▶ **Arbeitsauftrag 1**
Wer führte laut dem Urteil des Obersten Gerichtshofes den Vorsitz?

▶ **Text**
◇ ◇ ◇ ◇ ◇ ◇ ◇
OGH 5Ob506/95

OGH5Ob506/9521.2.1995

Der Oberste Gerichtshof hat als Revisionsgericht durch den Senatspräsidenten des Obersten Gerichtshofes Dr.Zehetner als Vorsitzenden sowie die Hofräte des Obersten Gerichtshofes Dr.Schwarz, Dr.Floßmann, Dr.Adamovic und Dr.Baumann als weitere Richter in der Rechtssache der klagenden Partei J***** Gesellschaft m.b.H., Internationale Spedition, ***** vertreten durch Dr.Leo Häusler und Dr.Johann Grasch, Rechtsanwälte in Leibnitz, und ihrem Nebenintervenienten Franz Josef G*****, Transportunternehmer, ***** vertreten durch Dr.Werner Masser und andere Rechtsanwälte in Wien, wider die beklagte Partei Fa. Peter *****, Handelsunternehmen, ***** vertreten durch Dr.Kurt Fassl, Rechtsanwalt in Graz, wegen S 60.000,-- s.A. infolge Revision der klagenden Partei und des Nebenintervenienten gegen das Urteil des Landesgerichtes für ZRS Graz als Berufungsgericht vom 14.Juli 1994, GZ 2 R 228/94-41, womit das Urteil des Bezirksgerichtes Graz vom 25.April 1994, GZ 2 C 2884/92z-33, bestätigt wurde, in nichtöffentlicher Sitzung zu Recht erkannt:

 

Spruch:

Den Revisionen der klagenden Partei und des Nebenintervenienten wird Folge gegeben.

Die Urteile der Vorinstanzen werden dahingehend abgeändert, daß sie zu lauten haben:

"Die Klagsforderung besteht mit S 60.000,-- samt 12 % Zinsen aus S 8.000,-- vom 5.10.1992 bis 6.10.1992, aus S 40.000,-- vom 7.10.1992 bis 11.10.1992 und aus S 60.000,-- seit 12.10.1992 zu Recht.
◇ ◇ ◇ ◇ ◇ ◇ ◇
[Gespeicherte Dateneinträge]

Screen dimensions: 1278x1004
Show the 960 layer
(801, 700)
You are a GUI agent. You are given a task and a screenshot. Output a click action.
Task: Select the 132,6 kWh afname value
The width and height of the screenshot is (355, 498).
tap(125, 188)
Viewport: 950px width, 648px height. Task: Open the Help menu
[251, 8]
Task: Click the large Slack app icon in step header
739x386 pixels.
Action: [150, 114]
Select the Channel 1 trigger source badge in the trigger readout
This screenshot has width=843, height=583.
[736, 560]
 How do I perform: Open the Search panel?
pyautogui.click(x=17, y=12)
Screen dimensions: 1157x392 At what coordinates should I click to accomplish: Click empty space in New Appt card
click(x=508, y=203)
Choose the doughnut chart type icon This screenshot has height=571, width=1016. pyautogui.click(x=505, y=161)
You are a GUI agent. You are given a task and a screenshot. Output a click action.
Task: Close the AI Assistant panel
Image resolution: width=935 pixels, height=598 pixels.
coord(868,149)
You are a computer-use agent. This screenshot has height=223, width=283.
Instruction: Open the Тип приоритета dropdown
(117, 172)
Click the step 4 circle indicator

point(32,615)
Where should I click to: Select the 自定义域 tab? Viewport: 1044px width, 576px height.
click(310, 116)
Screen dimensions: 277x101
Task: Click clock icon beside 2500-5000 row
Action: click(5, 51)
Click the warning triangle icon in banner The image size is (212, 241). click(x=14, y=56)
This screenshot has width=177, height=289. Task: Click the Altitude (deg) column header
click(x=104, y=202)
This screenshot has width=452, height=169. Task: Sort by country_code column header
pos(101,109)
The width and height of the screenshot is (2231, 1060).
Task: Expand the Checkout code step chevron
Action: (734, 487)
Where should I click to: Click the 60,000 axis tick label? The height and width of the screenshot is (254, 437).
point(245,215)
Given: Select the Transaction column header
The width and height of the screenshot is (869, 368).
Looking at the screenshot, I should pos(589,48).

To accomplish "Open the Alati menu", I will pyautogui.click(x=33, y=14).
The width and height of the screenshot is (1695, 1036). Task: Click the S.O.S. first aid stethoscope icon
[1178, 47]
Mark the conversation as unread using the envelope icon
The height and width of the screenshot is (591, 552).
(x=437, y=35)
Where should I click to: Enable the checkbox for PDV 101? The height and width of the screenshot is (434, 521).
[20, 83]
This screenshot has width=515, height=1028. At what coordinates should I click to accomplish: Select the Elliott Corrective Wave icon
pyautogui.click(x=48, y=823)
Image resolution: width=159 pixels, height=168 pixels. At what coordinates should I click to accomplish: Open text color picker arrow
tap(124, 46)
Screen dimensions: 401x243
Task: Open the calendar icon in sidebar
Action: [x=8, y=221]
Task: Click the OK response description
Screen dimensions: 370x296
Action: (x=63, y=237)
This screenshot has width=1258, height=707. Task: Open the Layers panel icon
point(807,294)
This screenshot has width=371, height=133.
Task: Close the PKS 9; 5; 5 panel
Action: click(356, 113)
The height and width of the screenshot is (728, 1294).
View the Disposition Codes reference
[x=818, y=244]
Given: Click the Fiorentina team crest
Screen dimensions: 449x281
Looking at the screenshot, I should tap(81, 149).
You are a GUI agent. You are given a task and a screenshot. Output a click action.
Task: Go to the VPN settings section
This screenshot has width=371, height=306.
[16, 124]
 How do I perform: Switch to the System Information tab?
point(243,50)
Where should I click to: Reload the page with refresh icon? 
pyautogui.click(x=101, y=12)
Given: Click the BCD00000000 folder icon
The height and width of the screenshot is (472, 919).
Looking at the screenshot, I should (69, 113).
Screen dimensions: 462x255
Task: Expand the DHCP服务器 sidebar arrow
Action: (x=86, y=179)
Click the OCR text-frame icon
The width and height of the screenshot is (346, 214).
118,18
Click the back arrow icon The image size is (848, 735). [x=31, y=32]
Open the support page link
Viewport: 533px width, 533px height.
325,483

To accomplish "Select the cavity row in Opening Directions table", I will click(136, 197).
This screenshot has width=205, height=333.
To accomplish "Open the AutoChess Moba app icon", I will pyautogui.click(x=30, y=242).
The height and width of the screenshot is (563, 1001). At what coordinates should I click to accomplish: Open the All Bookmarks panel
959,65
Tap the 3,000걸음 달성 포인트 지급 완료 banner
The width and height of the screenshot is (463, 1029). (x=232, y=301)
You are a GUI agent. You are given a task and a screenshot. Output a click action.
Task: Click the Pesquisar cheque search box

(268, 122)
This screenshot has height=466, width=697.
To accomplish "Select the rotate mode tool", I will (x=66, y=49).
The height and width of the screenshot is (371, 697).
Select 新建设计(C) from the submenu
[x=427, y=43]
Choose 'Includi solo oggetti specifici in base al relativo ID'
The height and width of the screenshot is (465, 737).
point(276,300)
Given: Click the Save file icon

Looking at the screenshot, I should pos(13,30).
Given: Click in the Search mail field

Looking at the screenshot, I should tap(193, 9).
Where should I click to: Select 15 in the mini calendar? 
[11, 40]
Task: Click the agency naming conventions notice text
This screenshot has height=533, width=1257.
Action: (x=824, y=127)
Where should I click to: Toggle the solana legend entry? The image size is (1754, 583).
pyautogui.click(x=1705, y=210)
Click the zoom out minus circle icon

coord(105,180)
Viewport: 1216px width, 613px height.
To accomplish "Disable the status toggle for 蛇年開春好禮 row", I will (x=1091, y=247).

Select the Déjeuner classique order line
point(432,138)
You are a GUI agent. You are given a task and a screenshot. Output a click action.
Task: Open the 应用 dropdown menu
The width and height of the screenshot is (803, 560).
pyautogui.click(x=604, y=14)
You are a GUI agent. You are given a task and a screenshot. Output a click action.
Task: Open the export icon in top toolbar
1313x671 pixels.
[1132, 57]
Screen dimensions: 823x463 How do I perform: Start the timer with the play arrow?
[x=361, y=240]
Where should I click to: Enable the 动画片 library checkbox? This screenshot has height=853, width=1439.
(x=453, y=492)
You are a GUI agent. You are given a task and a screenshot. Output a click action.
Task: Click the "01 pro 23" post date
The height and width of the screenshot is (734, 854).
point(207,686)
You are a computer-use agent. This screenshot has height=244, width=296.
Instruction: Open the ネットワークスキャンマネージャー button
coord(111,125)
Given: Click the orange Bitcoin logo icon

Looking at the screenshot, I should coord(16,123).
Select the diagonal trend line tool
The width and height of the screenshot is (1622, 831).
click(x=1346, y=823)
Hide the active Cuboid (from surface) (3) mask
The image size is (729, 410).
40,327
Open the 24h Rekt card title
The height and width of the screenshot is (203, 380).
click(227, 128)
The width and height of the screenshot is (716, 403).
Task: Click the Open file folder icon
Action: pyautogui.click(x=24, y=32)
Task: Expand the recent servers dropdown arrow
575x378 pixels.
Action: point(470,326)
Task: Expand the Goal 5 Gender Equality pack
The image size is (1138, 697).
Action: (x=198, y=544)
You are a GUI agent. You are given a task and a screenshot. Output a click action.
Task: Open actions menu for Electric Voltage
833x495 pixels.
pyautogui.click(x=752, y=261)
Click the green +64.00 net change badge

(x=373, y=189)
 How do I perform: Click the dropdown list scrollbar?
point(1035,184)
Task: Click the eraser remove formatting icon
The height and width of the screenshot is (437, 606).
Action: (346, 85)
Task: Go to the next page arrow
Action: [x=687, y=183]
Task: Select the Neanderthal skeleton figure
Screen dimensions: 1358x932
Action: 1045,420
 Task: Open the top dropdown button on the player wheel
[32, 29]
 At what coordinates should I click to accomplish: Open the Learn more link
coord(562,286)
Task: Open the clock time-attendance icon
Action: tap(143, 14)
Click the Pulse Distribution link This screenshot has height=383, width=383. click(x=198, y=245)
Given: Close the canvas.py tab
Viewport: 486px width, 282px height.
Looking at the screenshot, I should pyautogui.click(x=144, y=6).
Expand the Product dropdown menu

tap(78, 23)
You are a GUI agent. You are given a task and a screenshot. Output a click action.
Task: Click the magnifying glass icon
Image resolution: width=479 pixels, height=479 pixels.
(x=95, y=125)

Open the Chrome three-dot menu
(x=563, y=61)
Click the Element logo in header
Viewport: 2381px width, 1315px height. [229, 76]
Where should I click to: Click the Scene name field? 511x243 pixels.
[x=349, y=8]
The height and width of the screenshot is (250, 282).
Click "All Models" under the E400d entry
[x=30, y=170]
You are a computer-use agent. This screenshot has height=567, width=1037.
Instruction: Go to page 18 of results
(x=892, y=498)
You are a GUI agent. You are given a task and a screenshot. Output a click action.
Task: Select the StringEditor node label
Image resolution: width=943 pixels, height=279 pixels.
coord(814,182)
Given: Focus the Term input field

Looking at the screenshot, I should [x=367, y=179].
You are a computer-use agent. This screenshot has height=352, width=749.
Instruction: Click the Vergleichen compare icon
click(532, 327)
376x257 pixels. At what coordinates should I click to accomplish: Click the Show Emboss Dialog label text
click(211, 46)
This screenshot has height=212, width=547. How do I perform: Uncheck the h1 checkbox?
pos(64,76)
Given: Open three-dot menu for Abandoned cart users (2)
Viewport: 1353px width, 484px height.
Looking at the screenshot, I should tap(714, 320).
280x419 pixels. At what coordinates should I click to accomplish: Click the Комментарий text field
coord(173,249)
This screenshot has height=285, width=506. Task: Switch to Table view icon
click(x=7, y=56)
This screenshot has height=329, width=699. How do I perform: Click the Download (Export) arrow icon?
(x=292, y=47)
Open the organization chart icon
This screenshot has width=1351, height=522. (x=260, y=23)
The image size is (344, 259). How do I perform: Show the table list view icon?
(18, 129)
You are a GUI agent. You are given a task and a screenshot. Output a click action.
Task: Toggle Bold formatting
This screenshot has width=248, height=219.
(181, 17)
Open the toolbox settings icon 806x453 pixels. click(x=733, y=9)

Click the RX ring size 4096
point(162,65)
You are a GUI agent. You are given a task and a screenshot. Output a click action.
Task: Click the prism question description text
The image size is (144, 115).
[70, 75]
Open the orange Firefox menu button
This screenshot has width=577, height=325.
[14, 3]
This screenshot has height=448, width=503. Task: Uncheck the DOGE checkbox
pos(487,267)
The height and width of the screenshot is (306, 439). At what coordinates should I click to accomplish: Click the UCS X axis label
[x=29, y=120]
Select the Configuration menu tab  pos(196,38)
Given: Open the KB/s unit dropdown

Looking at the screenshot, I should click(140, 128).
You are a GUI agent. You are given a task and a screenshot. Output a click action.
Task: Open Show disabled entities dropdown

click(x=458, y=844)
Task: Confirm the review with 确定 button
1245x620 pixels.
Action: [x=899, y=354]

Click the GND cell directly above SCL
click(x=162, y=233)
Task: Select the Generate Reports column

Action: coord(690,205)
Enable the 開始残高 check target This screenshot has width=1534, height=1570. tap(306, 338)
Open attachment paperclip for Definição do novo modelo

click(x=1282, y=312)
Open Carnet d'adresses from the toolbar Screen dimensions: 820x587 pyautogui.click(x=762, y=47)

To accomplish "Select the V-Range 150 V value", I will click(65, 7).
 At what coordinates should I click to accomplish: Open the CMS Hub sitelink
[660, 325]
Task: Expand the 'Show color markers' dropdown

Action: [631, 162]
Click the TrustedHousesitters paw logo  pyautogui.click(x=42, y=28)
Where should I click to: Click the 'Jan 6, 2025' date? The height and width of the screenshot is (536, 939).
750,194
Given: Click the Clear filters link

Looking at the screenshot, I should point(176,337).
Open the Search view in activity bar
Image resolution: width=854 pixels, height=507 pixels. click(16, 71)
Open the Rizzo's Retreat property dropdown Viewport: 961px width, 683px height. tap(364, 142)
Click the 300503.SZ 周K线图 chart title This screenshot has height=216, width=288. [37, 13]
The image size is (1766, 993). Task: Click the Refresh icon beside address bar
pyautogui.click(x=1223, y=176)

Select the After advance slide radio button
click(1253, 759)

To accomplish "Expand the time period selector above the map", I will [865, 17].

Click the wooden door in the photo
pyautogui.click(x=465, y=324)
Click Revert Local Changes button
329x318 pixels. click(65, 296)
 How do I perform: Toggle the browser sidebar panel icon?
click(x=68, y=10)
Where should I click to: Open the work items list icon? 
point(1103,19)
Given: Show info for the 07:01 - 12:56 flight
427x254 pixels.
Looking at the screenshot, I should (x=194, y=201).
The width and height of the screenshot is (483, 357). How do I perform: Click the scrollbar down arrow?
◇ ◇ ◇ ◇ ◇ ◇ ◇
▶ **Arbeitsauftrag 2**
Schreibe aus den Einträgen die Zeilen von der Zeile mit „Task: Click the OK response description“ bis zur Zeile mit „[x=818, y=244]“, beide eingeschlossen, unverändert ab.

▶ **Ergebnis 1**
Der Senatspräsident des Obersten Gerichtshofes Dr.Zehetner.

▶ **Ergebnis 2**
Task: Click the OK response description
Screen dimensions: 370x296
Action: (x=63, y=237)
This screenshot has width=1258, height=707. Task: Open the Layers panel icon
point(807,294)
This screenshot has width=371, height=133.
Task: Close the PKS 9; 5; 5 panel
Action: click(356, 113)
The height and width of the screenshot is (728, 1294).
View the Disposition Codes reference
[x=818, y=244]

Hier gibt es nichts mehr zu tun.